The theoretical framework

The flow of current in the geo-pores obeys the condition of zero divergence of current density \(J\), which is given in Eq. 1 as:

$$\nabla \cdot J = \nabla \cdot \left( \frac{I}{A} \right) = \nabla \cdot I = 0,$$

(1)

where A and I are area and electric current respectively. For electrical conductivity \(\sigma\) and a given electric potential \(\phi\), the current obeys Ohm’s law such that it can be expressed as in Eq. 2:

$$I = - \sigma \nabla \phi .$$

(2)

In the soil medium, the current and the electrical conductivity are defined in terms of the bulk volume.

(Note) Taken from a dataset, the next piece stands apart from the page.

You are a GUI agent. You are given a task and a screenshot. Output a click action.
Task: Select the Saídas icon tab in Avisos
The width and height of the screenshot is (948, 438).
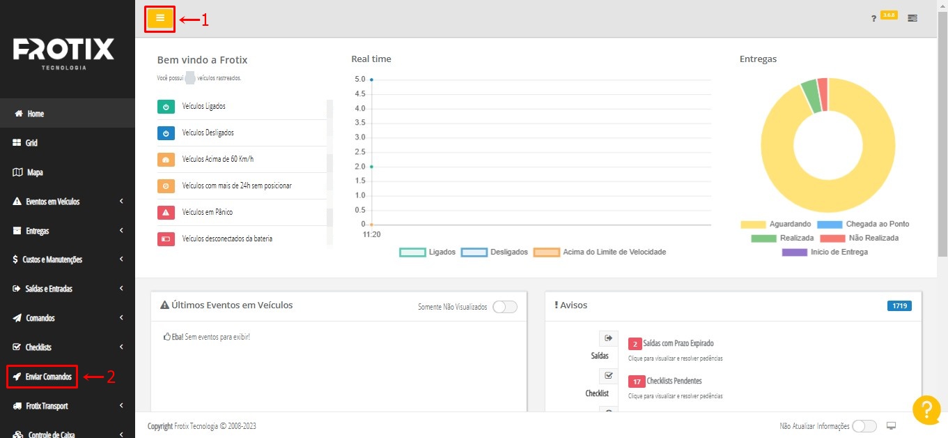(608, 338)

If the electrical conductivity is assumed to be independent of the location, Laplace’s equation can be obtained by combining Eqs. 1 and 2 as follows:

$$\nabla \cdot I = \nabla \cdot \left( { - \sigma \nabla \phi } \right) = 0.$$

(3)

The bulk soil conductivity or its inverse (resistivity) is a combination of two parallel conductors: the bulk liquid-phase conductivity,\(\sigma_{{\text{l}}}\), which is associated with the free salt in the liquid-filled pores and the bulk surface conductivity \(\sigma_{{\text{S}}}\), associated with exchangeable ions at the solid/liquid surface. Their relation is given in Eq. 4:

$$\sigma_{{\text{b}}} = \sigma_{{\text{l}}} + \sigma_{{\text{s}}} .$$

(4)

Generally, the volume/bulk electrical conductivity \(\sigma_{{\text{b}}}\) depends linearly on the conductivity of soil water \(\sigma_{{\text{w}}}\). According to Seladji et al (2010), the fraction of the total cross-sectional area occupied by the liquid phase conducts current according to Eq. 5;

$$\sigma_{{\text{b}}} = \sigma_{{\text{w}}} \theta T + \sigma_{{\text{S}}}$$

(5)

where \(\theta\) and \(T\) are the volumetric water content and the transmission coefficient respectively. The transmission coefficient gives information about the tortuous nature of the current lines and any observed reduction in the mobility of ion near the solid–liquid or liquid–gas boundaries. According to Michot et al. (2003), the relationship between volumetric water content and electrical resistivity for different sedimentary formation is given by

$$\frac{1}{{\rho_{{\text{b}}} }} = \frac{1}{{\rho_{{\text{w}}} }}\left( {a\theta^{2} + b\theta } \right) + \frac{1}{{\rho_{{\text{m}}} }},$$

(6)

where \(\rho_{{\text{b}}}\), \(\rho_{{\text{w}}}\) and \(\rho_{{\text{m}}}\) are respectively bulk, water and solid matrix resistivities. The constants a and \(b\) are implicitly containing the soil and water characteristics, which include salinity, fractional porosity and temperature. These constants are assumed to be invariant with time. These parameters can be estimated by combining electrical resistivity survey and laboratory analysis of soil samples (Aaltonen 2001). Simplifying Eq. 6, we can obtain the relation between the constants and the transmission coefficient. Thus

$$\frac{1}{{\rho_{{\text{b}}} }} = \frac{1}{{\rho_{{\text{w}}} }}\theta \left( {a\theta + b} \right) + \frac{1}{{\rho_{{\text{m}}} }} = \frac{1}{{\rho_{{\text{w}}} }}\theta T + \frac{1}{{\rho_{{\text{m}}} }} = \sigma_{{\text{w}}} \theta T + \sigma_{{\text{m}}} ,$$

(7)

where

$$T = a\theta + b.$$

(8)

Equation 8 is symmetric and analogous with Eq. 5 With measuring of \(\theta\) and setting \(\frac{1}{{\rho_{{\text{b}}} }} = \sigma_{{\text{b}}}\), \(T\) can be estimated using Eq. 9

$$T = \frac{{\sigma_{{\text{b}}} - \sigma_{{\text{m}}} }}{{\theta \sigma_{{\text{w}}} }}.$$

(9)

For various sedimentary formations and their water samples, \(\sigma_{{\text{m}}}\) can be determined as an intrinsic value from the intercept of \(\frac{1}{{\rho_{{\text{b}}} }} - \frac{1}{{\rho_{{\text{w}}} }}\) plot in Eq. 7.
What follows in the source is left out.